Si incontrano i comitati, si discute delle strade per arginare e fermare l’assalto eolico e fotovoltaico, dal rapporto con le istituzioni alla nascita di una moderna coscienza civile. Matura, ora dopo ora, la svolta: la legge di iniziativa popolare, quella che da subito tutti chiameranno “la Pratobello”. Un testo normativo che per la prima volta mette insieme la rinata coscienza dei sardi per la difesa assoluta della propria terra e dall’altra assume come baluardo per il governo del territorio il potere “costituzionale” dello Statuto sardo. Alla base del testo di legge c’è una rilettura moderna del concetto di urbanistica, materia di competenza primaria della Regione Autonoma della Sardegna: governare il territorio mettendo in stretta relazione sia l’edificato con il territorio circostante, rendendo sinergico il valore del paesaggio e dell’ambiente al vivere quotidiano in un insediamento urbano. Un legame che negli anni si era spezzato, separando le sorti delle città dall’ambiente circostante. La “Pratobello” tenta di ricucire lo strappo del “governo del territorio”, riannodando i valori ambientali e del vivere cittadino attraverso quella competenza primaria che i costituenti nel 1948 avevano assegnato alla Sardegna.
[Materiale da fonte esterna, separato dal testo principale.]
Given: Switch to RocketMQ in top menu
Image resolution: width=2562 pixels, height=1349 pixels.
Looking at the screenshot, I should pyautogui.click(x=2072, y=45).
Una legge senza preamboli, senza sotterfugi, diretta e immediatamente efficace, capace di incidere, attraverso la competenza primaria dell’urbanistica, su quei valori non negoziabili: paesaggio identitario, beni culturali, governo diretto del proprio territorio. Divieti urbanistici, fondati sulla norma “costituzionale” dello Statuto sardo che assegna alla Regione la potestà per governare il territorio, mettendo al riparo l’Isola dalle scorribande delle multinazionali e dei loro complici in terra sarda.

Modernità

La Pratobello, però, è anche modernità. Il cuore della visione energetica è l’idrogeno, la più avanzata delle soluzioni green al mondo: “materia” ad emissioni zero prodotta da quelle energie rinnovabili pianificate e gestite dalla parte pubblica, in superfici coperte e lineari, dalle strade alle piste ciclabili, da quelle ferroviarie ai parcheggi, dai capannoni agli edifici pubblici e privati. Produzione di energia elettrica attraverso centrali di ultima generazione a idrogeno, passando da inseguitori ad apripista della gestione energetica di una regione insulare come la Sardegna. In pratica la frontiera più ambiziosa: l’indipendenza energetica dell’Isola.

Firme libere

Ora è il tempo della conta delle firme “libere”. La soglia straordinaria delle centomila è superata da giorni. Nelle prossime ore il risultato potrebbe riservare una sorpresa senza precedenti. Una marcia pacifica di una comunità regionale che da nord a sud dell’Isola ha dismesso le casacche di partito, senza mediazioni, senza colori, per imbracciare il vessillo della moderna rivolta di Pratobello. Mercoledì mattina, alle dieci in via Roma a Cagliari, l’arrivo nella “teorica” casa del Popolo sardo. Da quel momento la classe politica sarda sarà davanti ad un bivio: vietare lo sfregio della Sardegna o lasciare alle lobby il campo libero delle “truffaldine” aree idonee. La scelta sarà tra gli ordini di partito e la propria coscienza. I sardi non staranno a guardare.